Work instructions -> Would you retype each of the records exactly as shown?

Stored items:

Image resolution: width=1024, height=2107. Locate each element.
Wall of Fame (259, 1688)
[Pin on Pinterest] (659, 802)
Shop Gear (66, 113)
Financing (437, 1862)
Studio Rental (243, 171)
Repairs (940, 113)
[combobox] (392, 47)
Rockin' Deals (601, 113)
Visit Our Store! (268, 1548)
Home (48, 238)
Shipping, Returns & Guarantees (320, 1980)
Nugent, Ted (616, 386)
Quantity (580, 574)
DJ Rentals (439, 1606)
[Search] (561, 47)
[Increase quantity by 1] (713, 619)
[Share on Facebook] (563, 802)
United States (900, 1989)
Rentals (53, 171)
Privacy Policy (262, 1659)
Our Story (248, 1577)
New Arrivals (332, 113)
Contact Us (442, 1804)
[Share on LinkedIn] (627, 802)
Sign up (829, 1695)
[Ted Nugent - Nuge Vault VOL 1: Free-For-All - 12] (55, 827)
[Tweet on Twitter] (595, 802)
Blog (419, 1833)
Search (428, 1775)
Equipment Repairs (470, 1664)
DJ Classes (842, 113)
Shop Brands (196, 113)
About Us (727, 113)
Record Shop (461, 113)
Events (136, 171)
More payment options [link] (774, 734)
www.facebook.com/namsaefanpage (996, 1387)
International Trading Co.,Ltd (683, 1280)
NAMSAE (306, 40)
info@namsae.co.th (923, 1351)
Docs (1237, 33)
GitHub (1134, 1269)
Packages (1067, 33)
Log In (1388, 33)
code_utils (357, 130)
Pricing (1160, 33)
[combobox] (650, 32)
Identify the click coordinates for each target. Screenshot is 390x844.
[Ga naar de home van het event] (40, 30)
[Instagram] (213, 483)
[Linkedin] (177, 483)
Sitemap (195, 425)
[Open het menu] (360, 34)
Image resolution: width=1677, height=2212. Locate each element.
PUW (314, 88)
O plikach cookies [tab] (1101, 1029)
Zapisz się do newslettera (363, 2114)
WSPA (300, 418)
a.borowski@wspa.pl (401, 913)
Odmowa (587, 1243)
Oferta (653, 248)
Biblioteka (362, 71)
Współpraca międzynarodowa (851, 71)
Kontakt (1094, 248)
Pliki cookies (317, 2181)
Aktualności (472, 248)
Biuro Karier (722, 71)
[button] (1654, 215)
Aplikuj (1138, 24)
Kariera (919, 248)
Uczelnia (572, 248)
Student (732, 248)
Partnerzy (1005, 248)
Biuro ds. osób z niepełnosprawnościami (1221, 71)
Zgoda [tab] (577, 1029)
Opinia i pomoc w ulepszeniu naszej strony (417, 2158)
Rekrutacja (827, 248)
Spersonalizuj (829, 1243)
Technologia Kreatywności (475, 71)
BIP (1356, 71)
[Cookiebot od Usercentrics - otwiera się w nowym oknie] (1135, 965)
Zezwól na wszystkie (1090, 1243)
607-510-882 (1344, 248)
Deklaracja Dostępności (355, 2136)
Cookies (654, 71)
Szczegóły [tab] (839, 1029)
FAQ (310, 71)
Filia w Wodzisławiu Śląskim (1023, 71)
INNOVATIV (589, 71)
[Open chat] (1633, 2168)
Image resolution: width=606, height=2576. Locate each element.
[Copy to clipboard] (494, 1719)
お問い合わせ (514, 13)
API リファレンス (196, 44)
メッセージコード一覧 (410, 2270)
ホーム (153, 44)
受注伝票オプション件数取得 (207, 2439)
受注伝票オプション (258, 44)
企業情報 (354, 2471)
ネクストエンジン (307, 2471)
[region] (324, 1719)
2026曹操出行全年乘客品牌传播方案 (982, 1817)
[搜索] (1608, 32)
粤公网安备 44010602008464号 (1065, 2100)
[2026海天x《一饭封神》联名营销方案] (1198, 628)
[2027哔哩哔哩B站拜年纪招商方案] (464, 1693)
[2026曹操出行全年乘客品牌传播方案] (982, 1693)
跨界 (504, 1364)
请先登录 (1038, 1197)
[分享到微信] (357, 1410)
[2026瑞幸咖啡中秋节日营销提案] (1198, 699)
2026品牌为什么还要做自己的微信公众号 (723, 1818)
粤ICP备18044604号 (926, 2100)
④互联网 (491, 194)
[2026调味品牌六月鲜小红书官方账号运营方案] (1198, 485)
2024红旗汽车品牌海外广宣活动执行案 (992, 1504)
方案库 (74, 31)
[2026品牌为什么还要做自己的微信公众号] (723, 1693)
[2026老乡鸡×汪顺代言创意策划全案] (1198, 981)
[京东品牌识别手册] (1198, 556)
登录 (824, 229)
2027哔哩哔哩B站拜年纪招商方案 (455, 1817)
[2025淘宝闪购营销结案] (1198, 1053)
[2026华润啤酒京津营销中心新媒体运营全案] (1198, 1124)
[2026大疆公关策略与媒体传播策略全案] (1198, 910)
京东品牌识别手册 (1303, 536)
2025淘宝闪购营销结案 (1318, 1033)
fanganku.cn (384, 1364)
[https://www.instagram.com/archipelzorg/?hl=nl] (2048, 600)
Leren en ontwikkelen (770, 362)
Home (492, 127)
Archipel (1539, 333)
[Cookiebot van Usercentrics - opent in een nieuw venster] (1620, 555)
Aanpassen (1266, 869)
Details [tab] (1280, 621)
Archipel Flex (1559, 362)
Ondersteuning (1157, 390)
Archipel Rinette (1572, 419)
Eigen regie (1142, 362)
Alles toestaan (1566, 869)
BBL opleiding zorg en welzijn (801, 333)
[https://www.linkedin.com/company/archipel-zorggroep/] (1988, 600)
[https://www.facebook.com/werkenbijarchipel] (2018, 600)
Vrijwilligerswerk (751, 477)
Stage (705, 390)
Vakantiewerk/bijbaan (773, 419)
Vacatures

Task solution ->
Image resolution: width=1024, height=2107. Locate each element.
Wall of Fame (259, 1688)
[Pin on Pinterest] (659, 802)
Shop Gear (66, 113)
Financing (437, 1862)
Studio Rental (243, 171)
Repairs (940, 113)
[combobox] (392, 47)
Rockin' Deals (601, 113)
Visit Our Store! (268, 1548)
Home (48, 238)
Shipping, Returns & Guarantees (320, 1980)
Nugent, Ted (616, 386)
Quantity (580, 574)
DJ Rentals (439, 1606)
[Search] (561, 47)
[Increase quantity by 1] (713, 619)
[Share on Facebook] (563, 802)
United States (900, 1989)
Rentals (53, 171)
Privacy Policy (262, 1659)
Our Story (248, 1577)
New Arrivals (332, 113)
Contact Us (442, 1804)
[Share on LinkedIn] (627, 802)
Sign up (829, 1695)
[Ted Nugent - Nuge Vault VOL 1: Free-For-All - 12] (55, 827)
[Tweet on Twitter] (595, 802)
Blog (419, 1833)
Search (428, 1775)
Equipment Repairs (470, 1664)
DJ Classes (842, 113)
Shop Brands (196, 113)
About Us (727, 113)
Record Shop (461, 113)
Events (136, 171)
More payment options [link] (774, 734)
www.facebook.com/namsaefanpage (996, 1387)
International Trading Co.,Ltd (683, 1280)
NAMSAE (306, 40)
info@namsae.co.th (923, 1351)
Docs (1237, 33)
GitHub (1134, 1269)
Packages (1067, 33)
Log In (1388, 33)
code_utils (357, 130)
Pricing (1160, 33)
[combobox] (650, 32)
Identify the click coordinates for each target. Screenshot is 390x844.
[Ga naar de home van het event] (40, 30)
[Instagram] (213, 483)
[Linkedin] (177, 483)
Sitemap (195, 425)
[Open het menu] (360, 34)
Image resolution: width=1677, height=2212. Locate each element.
PUW (314, 88)
O plikach cookies [tab] (1101, 1029)
Zapisz się do newslettera (363, 2114)
WSPA (300, 418)
a.borowski@wspa.pl (401, 913)
Odmowa (587, 1243)
Oferta (653, 248)
Biblioteka (362, 71)
Współpraca międzynarodowa (851, 71)
Kontakt (1094, 248)
Pliki cookies (317, 2181)
Aktualności (472, 248)
Biuro Karier (722, 71)
[button] (1654, 215)
Aplikuj (1138, 24)
Kariera (919, 248)
Uczelnia (572, 248)
Student (732, 248)
Partnerzy (1005, 248)
Biuro ds. osób z niepełnosprawnościami (1221, 71)
Zgoda [tab] (577, 1029)
Opinia i pomoc w ulepszeniu naszej strony (417, 2158)
Rekrutacja (827, 248)
Spersonalizuj (829, 1243)
Technologia Kreatywności (475, 71)
BIP (1356, 71)
[Cookiebot od Usercentrics - otwiera się w nowym oknie] (1135, 965)
Zezwól na wszystkie (1090, 1243)
607-510-882 (1344, 248)
Deklaracja Dostępności (355, 2136)
Cookies (654, 71)
Szczegóły [tab] (839, 1029)
FAQ (310, 71)
Filia w Wodzisławiu Śląskim (1023, 71)
INNOVATIV (589, 71)
[Open chat] (1633, 2168)
Image resolution: width=606, height=2576. Locate each element.
[Copy to clipboard] (494, 1719)
お問い合わせ (514, 13)
API リファレンス (196, 44)
メッセージコード一覧 (410, 2270)
ホーム (153, 44)
受注伝票オプション件数取得 (207, 2439)
受注伝票オプション (258, 44)
企業情報 (354, 2471)
ネクストエンジン (307, 2471)
[region] (324, 1719)
2026曹操出行全年乘客品牌传播方案 (982, 1817)
[搜索] (1608, 32)
粤公网安备 44010602008464号 (1065, 2100)
[2026海天x《一饭封神》联名营销方案] (1198, 628)
[2027哔哩哔哩B站拜年纪招商方案] (464, 1693)
[2026曹操出行全年乘客品牌传播方案] (982, 1693)
跨界 (504, 1364)
请先登录 (1038, 1197)
[分享到微信] (357, 1410)
[2026瑞幸咖啡中秋节日营销提案] (1198, 699)
2026品牌为什么还要做自己的微信公众号 (723, 1818)
粤ICP备18044604号 (926, 2100)
④互联网 (491, 194)
[2026调味品牌六月鲜小红书官方账号运营方案] (1198, 485)
2024红旗汽车品牌海外广宣活动执行案 (992, 1504)
方案库 (74, 31)
[2026品牌为什么还要做自己的微信公众号] (723, 1693)
[2026老乡鸡×汪顺代言创意策划全案] (1198, 981)
[京东品牌识别手册] (1198, 556)
登录 (824, 229)
2027哔哩哔哩B站拜年纪招商方案 (455, 1817)
[2025淘宝闪购营销结案] (1198, 1053)
[2026华润啤酒京津营销中心新媒体运营全案] (1198, 1124)
[2026大疆公关策略与媒体传播策略全案] (1198, 910)
京东品牌识别手册 (1303, 536)
2025淘宝闪购营销结案 (1318, 1033)
fanganku.cn (384, 1364)
[https://www.instagram.com/archipelzorg/?hl=nl] (2048, 600)
Leren en ontwikkelen (770, 362)
Home (492, 127)
Archipel (1539, 333)
[Cookiebot van Usercentrics - opent in een nieuw venster] (1620, 555)
Aanpassen (1266, 869)
Details [tab] (1280, 621)
Archipel Flex (1559, 362)
Ondersteuning (1157, 390)
Archipel Rinette (1572, 419)
Eigen regie (1142, 362)
Alles toestaan (1566, 869)
BBL opleiding zorg en welzijn (801, 333)
[https://www.linkedin.com/company/archipel-zorggroep/] (1988, 600)
[https://www.facebook.com/werkenbijarchipel] (2018, 600)
Vrijwilligerswerk (751, 477)
Stage (705, 390)
Vakantiewerk/bijbaan (773, 419)
Vacatures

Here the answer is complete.